Si excusable qu’elle pût être, la défection était flagrante, et la seconde Restauration la lui fit justement, bien que durement, payer. Dépouillé de ses dignités, de ses pensions et de son siège à la Chambre des pairs, il dut, une fois de plus, demander à sa plume, plus que sexagénaire, les ressources indispensables à la vie journalière.

C’est de cette période difficile que date la lettre ci-après adressée à ses descendans pour leur expliquer sa conduite, et mise en tête du manuscrit de l’un de ses ouvrages ; j’en donne ici les passages principaux[1] : « Je n’ai pas de fortune à vous léguer. Celle que je tenais de mes pères m’a été enlevée par la Révolution, et j’ai été privé par le gouvernement royal de presque toute celle que je devais à mes travaux et aux services rendus à ma patrie. J’ai préféré cette patrie à tout, et plus elle est malheureuse, plus je l’aime. J’ai été, je suis et je serai toujours dans les rangs de ceux qui ont voulu la défendre, et qui voudront lui rendre son indépendance, sa force et sa gloire... La perte de mes biens et de mon rang ne peut me faire regretter de m’être montré fidèle à un principe que je crois juste, à un devoir qui me paraît sacré. Si les étrangers ne se fussent pas mêlés de nos querelles, ma conduite eût été toute différente, mais je vois en ennemi tout ce qui combat la France sous les drapeaux de l’étranger, en ami tout ce qui s’oppose à leurs armes.
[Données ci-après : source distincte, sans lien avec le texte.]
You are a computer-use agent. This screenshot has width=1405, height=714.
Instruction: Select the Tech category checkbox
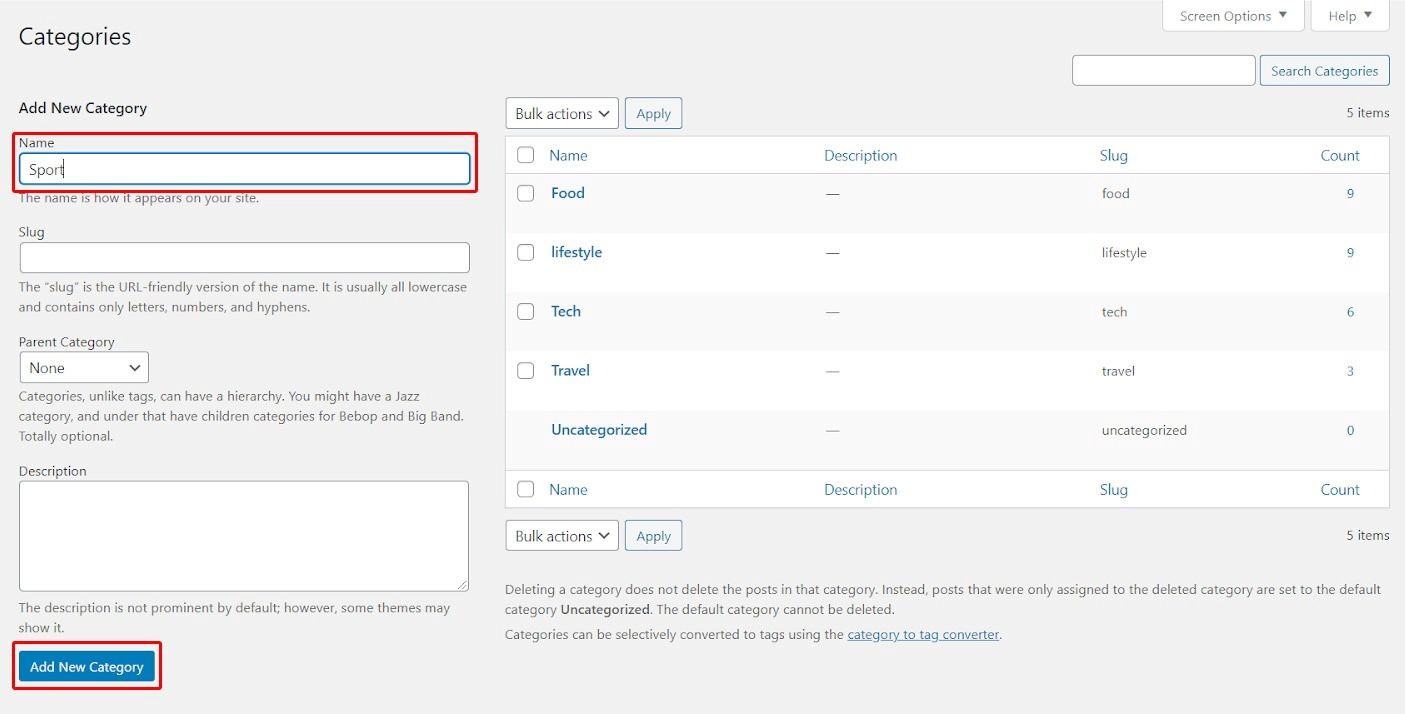[525, 312]
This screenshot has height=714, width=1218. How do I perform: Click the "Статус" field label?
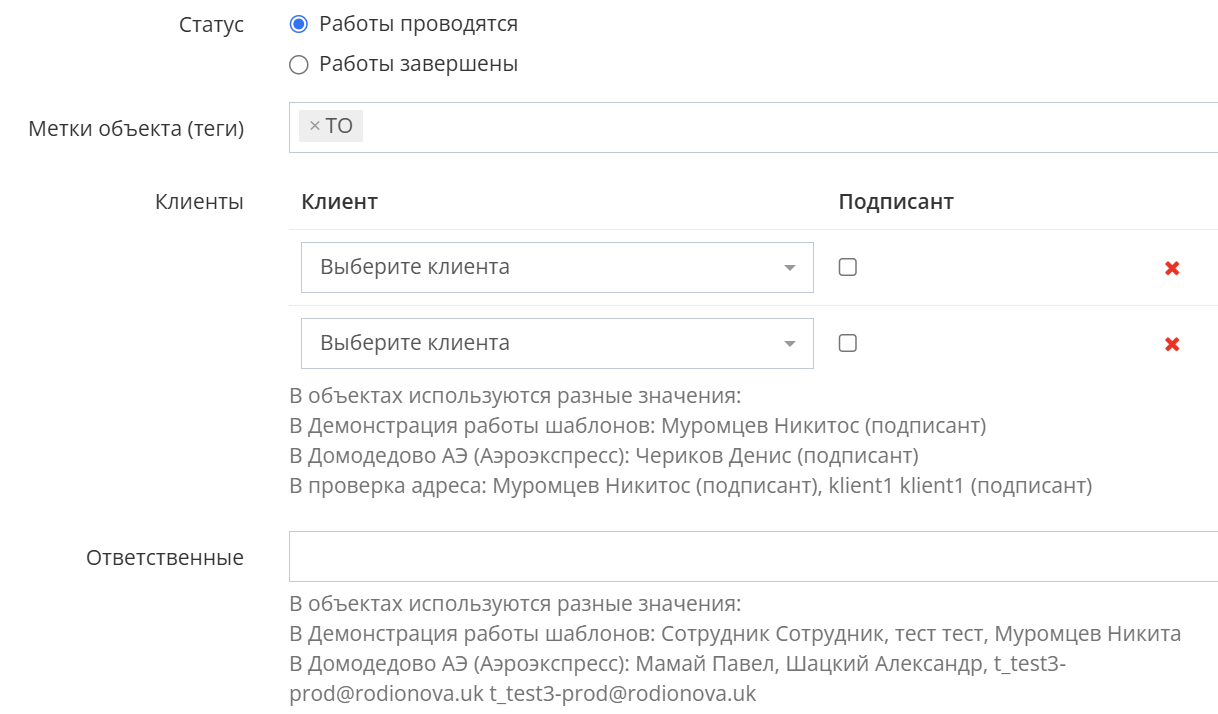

Il viendra un temps où il sera plus glorieux d’être tombé en résistant que de s’être élevé en pliant sous l’étranger ; mais cette gloire est un legs que vous ne recueillerez peut-être qu’un peu tard... Une bonne renommée, du moins, est un bel héritage, et je crois que je vous le lègue, car j’ai, dans une longue vie et dans de grandes places, fait du bien à beaucoup de gens et n’ai fait de mal à personne. »

De même que, vingt années plus tôt, pressé par une nécessité pareille, Ségur s’était fait vaudevilliste sous la Révolution, sous la Restauration il se fit journaliste ; et la presse libérale, à qui la loi laissait alors une assez large indépendance, compta parmi

  1. Lettre du 1er décembre 1817. Archives de famille.